**TASK:** Print every line of the items below without any changes, omitting the pictures.

====== SUPPLIED RECORDS ======

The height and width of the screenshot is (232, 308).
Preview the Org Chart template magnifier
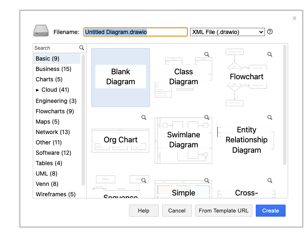[x=144, y=117]
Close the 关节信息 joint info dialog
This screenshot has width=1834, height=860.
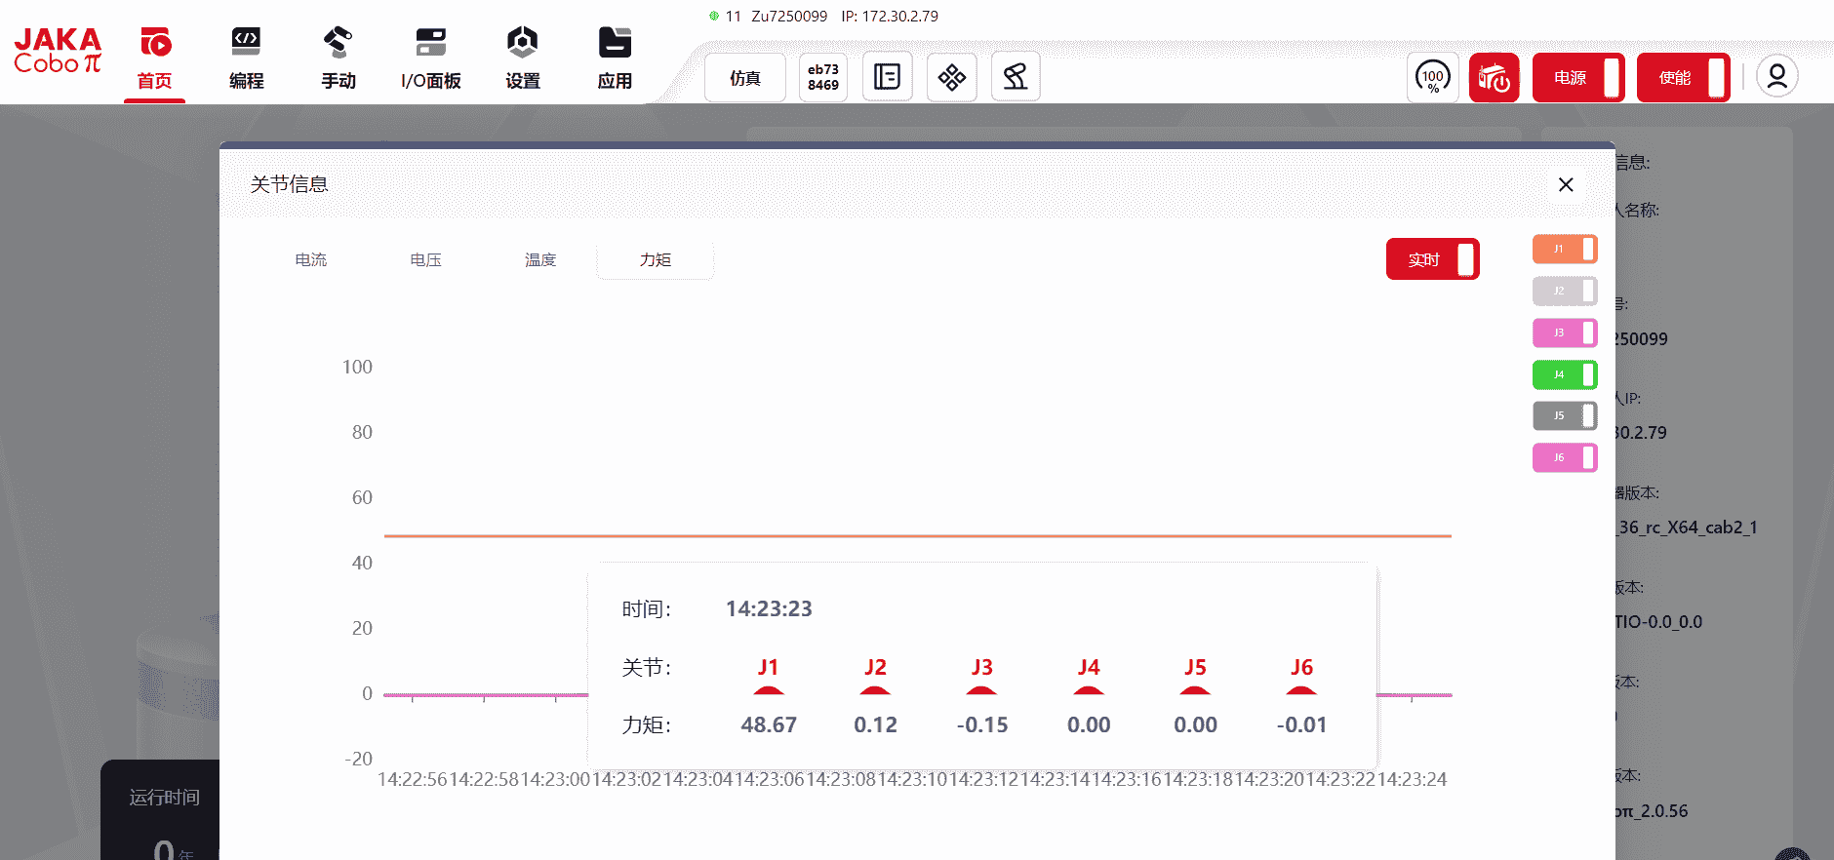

======

**ANSWER TO THE EXERCISE:**
The height and width of the screenshot is (232, 308).
Preview the Org Chart template magnifier
[x=144, y=117]
Close the 关节信息 joint info dialog
This screenshot has width=1834, height=860.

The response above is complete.